**Exercise instructions**
Scan the records below for the line containing "Image resolution: width=1000" and the line containing "The height and width of the screenshot is (720, 1280).". Copy both, plus every line between, exactly.

**Material for the task**
==============================

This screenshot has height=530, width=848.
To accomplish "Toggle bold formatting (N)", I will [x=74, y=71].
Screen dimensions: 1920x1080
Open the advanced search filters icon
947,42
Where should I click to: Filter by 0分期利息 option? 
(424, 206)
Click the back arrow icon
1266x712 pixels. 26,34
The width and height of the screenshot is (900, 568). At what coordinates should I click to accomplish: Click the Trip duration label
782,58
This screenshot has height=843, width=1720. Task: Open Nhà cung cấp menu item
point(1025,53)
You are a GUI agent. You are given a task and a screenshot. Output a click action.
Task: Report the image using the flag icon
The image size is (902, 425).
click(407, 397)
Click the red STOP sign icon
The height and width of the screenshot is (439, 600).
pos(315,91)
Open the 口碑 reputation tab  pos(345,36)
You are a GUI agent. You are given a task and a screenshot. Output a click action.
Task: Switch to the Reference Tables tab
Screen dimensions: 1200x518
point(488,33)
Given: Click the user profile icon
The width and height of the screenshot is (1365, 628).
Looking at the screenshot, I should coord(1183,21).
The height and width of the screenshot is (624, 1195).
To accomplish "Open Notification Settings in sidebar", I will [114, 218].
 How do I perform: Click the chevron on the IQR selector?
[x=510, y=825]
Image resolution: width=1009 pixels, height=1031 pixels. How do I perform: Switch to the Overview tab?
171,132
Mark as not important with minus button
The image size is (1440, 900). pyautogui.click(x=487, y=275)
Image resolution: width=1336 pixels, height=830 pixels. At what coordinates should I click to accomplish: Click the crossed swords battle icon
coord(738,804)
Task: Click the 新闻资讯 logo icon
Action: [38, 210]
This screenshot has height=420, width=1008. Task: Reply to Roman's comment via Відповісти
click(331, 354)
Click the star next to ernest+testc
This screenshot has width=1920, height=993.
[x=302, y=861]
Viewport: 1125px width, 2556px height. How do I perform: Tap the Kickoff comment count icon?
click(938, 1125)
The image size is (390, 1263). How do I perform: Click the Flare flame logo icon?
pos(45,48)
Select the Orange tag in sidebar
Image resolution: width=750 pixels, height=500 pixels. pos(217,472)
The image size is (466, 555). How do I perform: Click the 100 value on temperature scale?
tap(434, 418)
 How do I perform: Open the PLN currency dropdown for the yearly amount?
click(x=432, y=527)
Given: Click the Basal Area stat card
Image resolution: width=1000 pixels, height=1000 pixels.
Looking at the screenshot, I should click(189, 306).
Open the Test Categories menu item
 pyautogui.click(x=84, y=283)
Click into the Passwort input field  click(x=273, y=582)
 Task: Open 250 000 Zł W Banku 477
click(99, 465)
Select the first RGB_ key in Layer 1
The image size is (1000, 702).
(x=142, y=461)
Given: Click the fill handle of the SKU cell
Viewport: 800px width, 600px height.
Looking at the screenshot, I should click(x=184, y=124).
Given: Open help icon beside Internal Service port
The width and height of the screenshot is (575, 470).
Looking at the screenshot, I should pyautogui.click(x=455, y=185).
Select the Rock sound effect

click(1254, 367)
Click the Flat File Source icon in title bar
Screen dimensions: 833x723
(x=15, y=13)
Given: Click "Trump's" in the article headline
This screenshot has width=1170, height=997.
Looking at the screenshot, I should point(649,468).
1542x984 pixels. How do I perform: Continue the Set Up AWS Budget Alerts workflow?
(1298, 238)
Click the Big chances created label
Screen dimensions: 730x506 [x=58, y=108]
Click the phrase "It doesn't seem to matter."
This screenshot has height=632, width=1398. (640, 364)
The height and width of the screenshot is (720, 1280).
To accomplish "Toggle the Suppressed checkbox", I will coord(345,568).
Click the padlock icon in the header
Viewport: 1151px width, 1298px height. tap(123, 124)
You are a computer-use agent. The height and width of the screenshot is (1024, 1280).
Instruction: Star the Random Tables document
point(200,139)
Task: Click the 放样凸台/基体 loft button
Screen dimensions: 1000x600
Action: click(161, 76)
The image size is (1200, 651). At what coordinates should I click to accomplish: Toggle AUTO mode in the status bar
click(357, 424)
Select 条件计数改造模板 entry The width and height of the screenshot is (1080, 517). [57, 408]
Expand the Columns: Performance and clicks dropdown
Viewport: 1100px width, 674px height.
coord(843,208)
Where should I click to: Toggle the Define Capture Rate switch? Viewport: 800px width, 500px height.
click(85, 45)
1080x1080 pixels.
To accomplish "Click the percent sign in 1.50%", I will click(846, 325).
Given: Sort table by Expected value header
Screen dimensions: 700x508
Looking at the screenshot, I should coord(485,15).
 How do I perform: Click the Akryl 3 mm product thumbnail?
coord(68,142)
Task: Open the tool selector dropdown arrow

==============================

**Reply to the task**
Image resolution: width=1000 pixels, height=1000 pixels.
Looking at the screenshot, I should click(189, 306).
Open the Test Categories menu item
 pyautogui.click(x=84, y=283)
Click into the Passwort input field  click(x=273, y=582)
 Task: Open 250 000 Zł W Banku 477
click(99, 465)
Select the first RGB_ key in Layer 1
The image size is (1000, 702).
(x=142, y=461)
Given: Click the fill handle of the SKU cell
Viewport: 800px width, 600px height.
Looking at the screenshot, I should click(x=184, y=124).
Given: Open help icon beside Internal Service port
The width and height of the screenshot is (575, 470).
Looking at the screenshot, I should pyautogui.click(x=455, y=185).
Select the Rock sound effect

click(1254, 367)
Click the Flat File Source icon in title bar
Screen dimensions: 833x723
(x=15, y=13)
Given: Click "Trump's" in the article headline
This screenshot has width=1170, height=997.
Looking at the screenshot, I should point(649,468).
1542x984 pixels. How do I perform: Continue the Set Up AWS Budget Alerts workflow?
(1298, 238)
Click the Big chances created label
Screen dimensions: 730x506 [x=58, y=108]
Click the phrase "It doesn't seem to matter."
This screenshot has height=632, width=1398. (640, 364)
The height and width of the screenshot is (720, 1280).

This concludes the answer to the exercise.